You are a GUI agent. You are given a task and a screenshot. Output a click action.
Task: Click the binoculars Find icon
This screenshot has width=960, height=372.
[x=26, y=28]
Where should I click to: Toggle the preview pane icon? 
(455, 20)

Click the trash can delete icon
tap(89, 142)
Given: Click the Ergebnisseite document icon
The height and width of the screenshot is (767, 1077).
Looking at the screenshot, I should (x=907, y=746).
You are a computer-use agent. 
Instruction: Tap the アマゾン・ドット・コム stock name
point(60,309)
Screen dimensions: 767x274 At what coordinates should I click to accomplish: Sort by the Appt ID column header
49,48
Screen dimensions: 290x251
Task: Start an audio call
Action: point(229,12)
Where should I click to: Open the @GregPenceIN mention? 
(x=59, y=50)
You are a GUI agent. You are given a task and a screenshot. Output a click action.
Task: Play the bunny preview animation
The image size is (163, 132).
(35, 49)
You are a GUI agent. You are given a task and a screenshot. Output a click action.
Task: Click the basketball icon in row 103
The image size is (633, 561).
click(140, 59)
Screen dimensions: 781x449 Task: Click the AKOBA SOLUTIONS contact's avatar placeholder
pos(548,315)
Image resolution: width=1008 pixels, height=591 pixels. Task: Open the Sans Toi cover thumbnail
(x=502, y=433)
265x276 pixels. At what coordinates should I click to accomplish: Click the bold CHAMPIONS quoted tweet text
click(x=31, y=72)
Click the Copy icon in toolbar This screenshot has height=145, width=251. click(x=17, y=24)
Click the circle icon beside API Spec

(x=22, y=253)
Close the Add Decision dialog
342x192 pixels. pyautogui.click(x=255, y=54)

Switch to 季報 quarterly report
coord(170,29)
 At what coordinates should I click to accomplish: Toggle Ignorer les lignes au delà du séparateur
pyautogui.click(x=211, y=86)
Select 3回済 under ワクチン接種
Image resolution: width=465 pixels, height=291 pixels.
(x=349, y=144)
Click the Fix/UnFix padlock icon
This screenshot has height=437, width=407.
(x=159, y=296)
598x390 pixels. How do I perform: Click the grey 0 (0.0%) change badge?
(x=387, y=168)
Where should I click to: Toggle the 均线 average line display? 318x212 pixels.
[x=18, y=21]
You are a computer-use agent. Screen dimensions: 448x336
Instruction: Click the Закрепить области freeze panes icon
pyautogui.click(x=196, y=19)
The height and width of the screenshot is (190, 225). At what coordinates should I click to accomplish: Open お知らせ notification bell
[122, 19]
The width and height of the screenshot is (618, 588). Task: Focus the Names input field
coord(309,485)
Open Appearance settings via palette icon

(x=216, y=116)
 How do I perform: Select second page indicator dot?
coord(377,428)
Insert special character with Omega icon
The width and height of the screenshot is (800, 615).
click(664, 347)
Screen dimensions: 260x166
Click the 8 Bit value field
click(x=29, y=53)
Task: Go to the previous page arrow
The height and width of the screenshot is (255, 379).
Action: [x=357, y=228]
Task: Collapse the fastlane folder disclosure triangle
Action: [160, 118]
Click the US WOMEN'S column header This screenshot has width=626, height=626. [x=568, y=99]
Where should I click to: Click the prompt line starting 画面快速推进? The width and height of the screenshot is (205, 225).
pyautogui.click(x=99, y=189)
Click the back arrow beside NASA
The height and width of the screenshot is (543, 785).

○ ○ ○

**What you will do**
Within the listing above, find every line containing the string "computer" and return it.

**Problem solution**
You are a computer-use agent. 
You are a computer-use agent. Screen dimensions: 448x336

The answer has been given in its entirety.